Rewrite every record with "Screen dimensions" changed to "Screen size" and everything else left the same.

> **Extracted data**
* begin *

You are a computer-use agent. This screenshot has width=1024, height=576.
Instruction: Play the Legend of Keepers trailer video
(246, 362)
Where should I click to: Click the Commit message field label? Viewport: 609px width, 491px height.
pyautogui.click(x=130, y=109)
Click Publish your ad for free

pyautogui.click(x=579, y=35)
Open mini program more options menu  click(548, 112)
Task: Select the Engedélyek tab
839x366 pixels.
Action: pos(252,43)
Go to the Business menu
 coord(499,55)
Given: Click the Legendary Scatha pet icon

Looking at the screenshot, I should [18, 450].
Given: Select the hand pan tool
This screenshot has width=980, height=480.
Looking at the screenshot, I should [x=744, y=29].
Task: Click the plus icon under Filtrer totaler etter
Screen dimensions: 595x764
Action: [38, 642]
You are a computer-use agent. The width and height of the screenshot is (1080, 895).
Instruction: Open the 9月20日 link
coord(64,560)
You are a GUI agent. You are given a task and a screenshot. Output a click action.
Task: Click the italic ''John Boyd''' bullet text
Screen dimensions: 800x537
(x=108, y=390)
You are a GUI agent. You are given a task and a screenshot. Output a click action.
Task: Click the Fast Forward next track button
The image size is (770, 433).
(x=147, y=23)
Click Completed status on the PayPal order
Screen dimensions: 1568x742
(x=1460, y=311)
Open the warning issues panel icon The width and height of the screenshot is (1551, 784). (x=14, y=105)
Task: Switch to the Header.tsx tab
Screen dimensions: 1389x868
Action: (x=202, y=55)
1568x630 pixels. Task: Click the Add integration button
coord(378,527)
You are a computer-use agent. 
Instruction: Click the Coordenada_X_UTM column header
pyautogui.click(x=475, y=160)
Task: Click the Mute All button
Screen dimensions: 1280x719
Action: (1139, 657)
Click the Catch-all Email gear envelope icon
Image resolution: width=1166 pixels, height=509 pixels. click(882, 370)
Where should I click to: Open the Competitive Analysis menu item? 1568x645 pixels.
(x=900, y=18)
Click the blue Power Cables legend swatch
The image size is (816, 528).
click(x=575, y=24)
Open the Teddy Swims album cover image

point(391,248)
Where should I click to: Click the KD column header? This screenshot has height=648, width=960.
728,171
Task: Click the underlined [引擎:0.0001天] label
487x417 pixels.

* end *

> **Written solution**
You are a computer-use agent. This screenshot has width=1024, height=576.
Instruction: Play the Legend of Keepers trailer video
(246, 362)
Where should I click to: Click the Commit message field label? Viewport: 609px width, 491px height.
pyautogui.click(x=130, y=109)
Click Publish your ad for free

pyautogui.click(x=579, y=35)
Open mini program more options menu  click(548, 112)
Task: Select the Engedélyek tab
839x366 pixels.
Action: pos(252,43)
Go to the Business menu
 coord(499,55)
Given: Click the Legendary Scatha pet icon

Looking at the screenshot, I should [18, 450].
Given: Select the hand pan tool
This screenshot has width=980, height=480.
Looking at the screenshot, I should [x=744, y=29].
Task: Click the plus icon under Filtrer totaler etter
Screen size: 595x764
Action: [38, 642]
You are a computer-use agent. The width and height of the screenshot is (1080, 895).
Instruction: Open the 9月20日 link
coord(64,560)
You are a GUI agent. You are given a task and a screenshot. Output a click action.
Task: Click the italic ''John Boyd''' bullet text
Screen size: 800x537
(x=108, y=390)
You are a GUI agent. You are given a task and a screenshot. Output a click action.
Task: Click the Fast Forward next track button
The image size is (770, 433).
(x=147, y=23)
Click Completed status on the PayPal order
Screen size: 1568x742
(x=1460, y=311)
Open the warning issues panel icon The width and height of the screenshot is (1551, 784). (x=14, y=105)
Task: Switch to the Header.tsx tab
Screen size: 1389x868
Action: (x=202, y=55)
1568x630 pixels. Task: Click the Add integration button
coord(378,527)
You are a computer-use agent. 
Instruction: Click the Coordenada_X_UTM column header
pyautogui.click(x=475, y=160)
Task: Click the Mute All button
Screen size: 1280x719
Action: (1139, 657)
Click the Catch-all Email gear envelope icon
Image resolution: width=1166 pixels, height=509 pixels. click(882, 370)
Where should I click to: Open the Competitive Analysis menu item? 1568x645 pixels.
(x=900, y=18)
Click the blue Power Cables legend swatch
The image size is (816, 528).
click(x=575, y=24)
Open the Teddy Swims album cover image

point(391,248)
Where should I click to: Click the KD column header? This screenshot has height=648, width=960.
728,171
Task: Click the underlined [引擎:0.0001天] label
487x417 pixels.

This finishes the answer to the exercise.